### WHAT IS EXPECTED
Please pick out and copy every line of the material below that contains the word "Identify". Case counts.

### PROVIDED ENTRIES
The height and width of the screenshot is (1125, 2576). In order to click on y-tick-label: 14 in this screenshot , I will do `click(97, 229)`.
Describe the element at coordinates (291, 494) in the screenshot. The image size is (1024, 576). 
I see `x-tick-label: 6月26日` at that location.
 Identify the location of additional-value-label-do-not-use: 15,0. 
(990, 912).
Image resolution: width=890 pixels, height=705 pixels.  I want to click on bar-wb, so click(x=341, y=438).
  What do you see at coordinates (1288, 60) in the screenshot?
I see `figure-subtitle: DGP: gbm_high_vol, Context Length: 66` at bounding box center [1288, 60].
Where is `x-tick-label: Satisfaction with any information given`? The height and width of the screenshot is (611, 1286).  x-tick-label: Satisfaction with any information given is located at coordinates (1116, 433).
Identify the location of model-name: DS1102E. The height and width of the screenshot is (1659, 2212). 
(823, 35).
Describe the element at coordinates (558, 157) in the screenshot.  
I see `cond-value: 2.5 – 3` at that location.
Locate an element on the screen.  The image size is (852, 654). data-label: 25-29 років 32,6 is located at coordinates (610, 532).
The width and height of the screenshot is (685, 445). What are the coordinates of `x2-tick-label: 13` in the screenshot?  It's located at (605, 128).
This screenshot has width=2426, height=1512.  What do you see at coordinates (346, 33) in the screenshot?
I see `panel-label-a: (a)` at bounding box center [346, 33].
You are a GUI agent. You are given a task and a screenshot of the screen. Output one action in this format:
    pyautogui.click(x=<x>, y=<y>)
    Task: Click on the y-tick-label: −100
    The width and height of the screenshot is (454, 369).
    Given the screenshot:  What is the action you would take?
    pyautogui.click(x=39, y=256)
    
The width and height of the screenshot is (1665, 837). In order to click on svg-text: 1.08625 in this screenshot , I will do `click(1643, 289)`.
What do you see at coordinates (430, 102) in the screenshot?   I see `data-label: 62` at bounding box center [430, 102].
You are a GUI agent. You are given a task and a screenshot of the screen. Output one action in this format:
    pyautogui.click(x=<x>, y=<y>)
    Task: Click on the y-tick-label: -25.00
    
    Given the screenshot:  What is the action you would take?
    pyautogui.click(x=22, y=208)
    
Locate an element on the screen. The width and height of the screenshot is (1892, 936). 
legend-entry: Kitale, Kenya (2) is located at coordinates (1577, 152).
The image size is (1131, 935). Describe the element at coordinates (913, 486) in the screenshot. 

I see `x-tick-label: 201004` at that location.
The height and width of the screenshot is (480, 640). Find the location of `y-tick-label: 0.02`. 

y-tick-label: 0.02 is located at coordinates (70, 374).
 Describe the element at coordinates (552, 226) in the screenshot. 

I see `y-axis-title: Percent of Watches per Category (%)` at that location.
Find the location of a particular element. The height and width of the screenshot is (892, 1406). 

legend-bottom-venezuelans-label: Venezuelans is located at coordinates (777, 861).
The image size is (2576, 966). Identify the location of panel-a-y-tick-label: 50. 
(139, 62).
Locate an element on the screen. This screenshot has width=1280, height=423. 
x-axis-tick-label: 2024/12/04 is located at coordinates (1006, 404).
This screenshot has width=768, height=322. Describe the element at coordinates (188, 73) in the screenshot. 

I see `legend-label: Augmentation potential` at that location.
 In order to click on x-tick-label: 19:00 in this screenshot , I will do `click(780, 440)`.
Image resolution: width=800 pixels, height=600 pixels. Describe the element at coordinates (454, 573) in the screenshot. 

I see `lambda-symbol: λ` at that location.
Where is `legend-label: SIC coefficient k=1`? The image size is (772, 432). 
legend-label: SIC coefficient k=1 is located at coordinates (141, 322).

### WORKED SOLUTION
 Identify the location of additional-value-label-do-not-use: 15,0. 
Identify the location of model-name: DS1102E. The height and width of the screenshot is (1659, 2212). 
The image size is (2576, 966). Identify the location of panel-a-y-tick-label: 50. 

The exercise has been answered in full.